Monday, August 31, 2009

Culture Shock


[Excerpts from Chapters 28 and 29, "Culture Shock" and "Tabasco in Buckhead."]

In many ways, the Gatins family’s permanent return to Atlanta proved to be a culture shock for both the family and for their new American friends and neighbors. To begin with, none of the children spoke English in 1952. The oldest three had forgotten it, the youngest three had never spoken it. For Sylvia in particular, who had only visited Atlanta previously, this was a strange new world. In Paris, there was the underground Métro for transportation; in Atlanta, electric streetcars going up and down Peachtree Street. In America, the children had the funny papers, Dick Tracy and Snuffy Smith, and later, the very irreverent Mad magazine. In Paris, there was Tintin’s Hebdomadaire, which Grandmother Eglé religiously shipped to her grandchildren.

The Gatins kids looked and dressed differently from American children. In elementary school, the boys all wore shorts with long knee socks (flannel shorts in winter, khaki cotton in summer) and high-top leather shoes from France. American kids wore T-shirts and jeans and rubberized, high-top Keds. The food was strikingly different, too. In France, we ate macaroni with butter and Parmesan. In America, spaghetti was lathered with Ketchup. Sylvia made sauce Béarnaise to put on steaks; in America, there was Heinz 57 Sauce. Instead of hot roasted chestnuts bought from Paris street vendors in newspaper cornets, we stopped at the drive-by watermelon-and-fruit stand at the intersection of Peachtree Street and Peachtree Battle Avenue. And there was hot popcorn at the movies in Atlanta!

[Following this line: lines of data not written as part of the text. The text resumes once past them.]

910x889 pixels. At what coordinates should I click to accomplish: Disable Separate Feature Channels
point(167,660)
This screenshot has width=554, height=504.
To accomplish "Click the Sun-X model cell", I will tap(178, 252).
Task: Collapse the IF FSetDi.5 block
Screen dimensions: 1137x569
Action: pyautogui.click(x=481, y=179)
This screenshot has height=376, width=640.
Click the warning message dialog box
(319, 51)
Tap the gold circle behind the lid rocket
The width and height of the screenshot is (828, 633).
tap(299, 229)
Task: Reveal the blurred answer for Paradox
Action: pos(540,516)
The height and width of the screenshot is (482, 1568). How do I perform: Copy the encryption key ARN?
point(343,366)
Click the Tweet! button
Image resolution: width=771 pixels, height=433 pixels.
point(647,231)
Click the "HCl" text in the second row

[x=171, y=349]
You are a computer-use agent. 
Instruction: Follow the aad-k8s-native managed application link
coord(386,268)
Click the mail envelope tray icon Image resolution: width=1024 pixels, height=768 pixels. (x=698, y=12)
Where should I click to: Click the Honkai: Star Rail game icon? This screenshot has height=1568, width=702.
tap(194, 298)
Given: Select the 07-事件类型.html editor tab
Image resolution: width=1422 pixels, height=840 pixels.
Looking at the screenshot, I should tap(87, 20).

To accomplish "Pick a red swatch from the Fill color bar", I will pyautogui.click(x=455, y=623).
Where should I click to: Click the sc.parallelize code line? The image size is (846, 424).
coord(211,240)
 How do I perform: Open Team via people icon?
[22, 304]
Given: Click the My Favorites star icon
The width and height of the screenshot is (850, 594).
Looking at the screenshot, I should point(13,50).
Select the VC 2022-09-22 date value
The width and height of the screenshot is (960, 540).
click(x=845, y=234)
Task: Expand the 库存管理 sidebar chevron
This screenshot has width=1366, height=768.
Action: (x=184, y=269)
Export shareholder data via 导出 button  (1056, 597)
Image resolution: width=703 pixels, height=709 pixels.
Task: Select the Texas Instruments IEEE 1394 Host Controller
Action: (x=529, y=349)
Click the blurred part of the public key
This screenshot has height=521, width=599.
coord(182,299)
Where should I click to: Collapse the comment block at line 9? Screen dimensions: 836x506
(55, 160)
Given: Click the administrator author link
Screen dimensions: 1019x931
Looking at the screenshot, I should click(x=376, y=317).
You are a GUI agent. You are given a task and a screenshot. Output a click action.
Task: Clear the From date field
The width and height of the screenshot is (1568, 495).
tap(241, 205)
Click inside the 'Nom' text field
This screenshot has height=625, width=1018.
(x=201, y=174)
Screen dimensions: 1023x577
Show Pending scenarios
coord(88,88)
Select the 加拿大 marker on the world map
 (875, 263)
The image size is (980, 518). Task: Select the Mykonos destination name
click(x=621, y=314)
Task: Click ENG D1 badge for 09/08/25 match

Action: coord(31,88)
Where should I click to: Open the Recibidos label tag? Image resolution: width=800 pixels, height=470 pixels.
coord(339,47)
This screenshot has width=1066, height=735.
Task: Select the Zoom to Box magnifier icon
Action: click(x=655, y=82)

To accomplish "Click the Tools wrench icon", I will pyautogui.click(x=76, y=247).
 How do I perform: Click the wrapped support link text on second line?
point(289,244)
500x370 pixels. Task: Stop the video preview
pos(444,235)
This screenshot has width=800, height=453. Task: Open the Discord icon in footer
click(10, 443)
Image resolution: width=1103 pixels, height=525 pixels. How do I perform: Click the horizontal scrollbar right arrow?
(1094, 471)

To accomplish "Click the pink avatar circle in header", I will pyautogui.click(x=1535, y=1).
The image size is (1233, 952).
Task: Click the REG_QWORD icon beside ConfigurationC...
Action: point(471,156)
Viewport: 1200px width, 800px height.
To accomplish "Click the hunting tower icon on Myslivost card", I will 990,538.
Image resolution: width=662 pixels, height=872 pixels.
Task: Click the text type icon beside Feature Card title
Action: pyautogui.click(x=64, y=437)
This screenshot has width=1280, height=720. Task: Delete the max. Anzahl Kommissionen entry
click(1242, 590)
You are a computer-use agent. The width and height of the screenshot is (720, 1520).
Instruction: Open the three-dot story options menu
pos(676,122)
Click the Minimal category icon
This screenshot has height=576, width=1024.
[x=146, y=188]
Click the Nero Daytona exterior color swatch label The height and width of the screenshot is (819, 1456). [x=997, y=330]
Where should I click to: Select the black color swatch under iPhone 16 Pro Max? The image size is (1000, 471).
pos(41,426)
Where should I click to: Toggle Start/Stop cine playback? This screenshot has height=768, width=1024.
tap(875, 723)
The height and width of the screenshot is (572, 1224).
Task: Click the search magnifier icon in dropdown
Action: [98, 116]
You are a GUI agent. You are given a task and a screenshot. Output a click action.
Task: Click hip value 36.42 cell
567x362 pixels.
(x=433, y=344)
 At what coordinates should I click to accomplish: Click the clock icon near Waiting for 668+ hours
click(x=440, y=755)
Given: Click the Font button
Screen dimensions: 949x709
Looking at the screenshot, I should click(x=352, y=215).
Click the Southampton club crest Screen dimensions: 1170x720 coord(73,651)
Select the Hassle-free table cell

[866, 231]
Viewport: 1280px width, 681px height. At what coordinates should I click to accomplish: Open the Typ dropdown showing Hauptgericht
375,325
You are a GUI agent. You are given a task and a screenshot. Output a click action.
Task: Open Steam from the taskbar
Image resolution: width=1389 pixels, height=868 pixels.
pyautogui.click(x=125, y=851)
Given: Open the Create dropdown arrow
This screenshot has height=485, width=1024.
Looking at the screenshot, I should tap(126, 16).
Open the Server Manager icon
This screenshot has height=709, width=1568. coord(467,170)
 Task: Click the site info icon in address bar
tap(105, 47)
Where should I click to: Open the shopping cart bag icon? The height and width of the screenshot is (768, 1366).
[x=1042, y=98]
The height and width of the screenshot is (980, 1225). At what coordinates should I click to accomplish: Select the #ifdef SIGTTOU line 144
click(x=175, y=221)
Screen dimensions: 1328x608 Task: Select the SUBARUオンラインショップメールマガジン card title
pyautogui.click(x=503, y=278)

Still, assimilation did occur, somewhat faster for me and Charles and Sophie, who’d been born in the U.S., than for the youngest three. By dint of daily repetition, I recall learning to say the Pledge of Allegiance and the Hail Mary every day at Christ the King School by rote memory and sound—not having the faintest idea what all the words meant. Charles and I stopped dreaming in French, and with the help of little crystal radios attached to a metal night-light, learned idiomatic English while tuned in to Atlanta Crackers baseball games, Georgia Tech football games and the Grand Ole Opry, whose AM broadcasts from Nashville were powerful enough to reach Atlanta. Cousin Minnie Pearl, with her trademark greeting, “How-deeeeeee,” was our favorite. Rather than Citroën sedans and 2CV economy cars, we learned to recognize the sweeping lines of Plymouths and Buicks, Chevrolets, Fords, the ill-fated Edsels and every version of the modified hot rods that teenagers used to cruise up and down Peachtree Street.

It cannot be overestimated how memory of the Lost Cause suffused Georgia and Atlanta in the 1950s. Gov. Herman Talmadge has just been succeeded by an equally adamant segregationist, Marvin Griffin. Confederate flags flew everywhere after the state flag was changed in 1956 to include the stars and bars, as a protest to the U.S. Supreme Court’s desegregation ruling, Brown v. Board of Education. The little Studebaker sedans still driving around Atlanta traded in their “I Like Ike” bumper stickers for vanity license plates depicting a scruffy, mustachioed soldier in grey. The tagline: “Fergit, Hell!” Sometimes, sinister-looking redneck ruffians rode around town with Ku Klux Klan posters affixed to the sides of their big sedans, sidearms on their dashboards, after another cross burning on the top of Stone Mountain.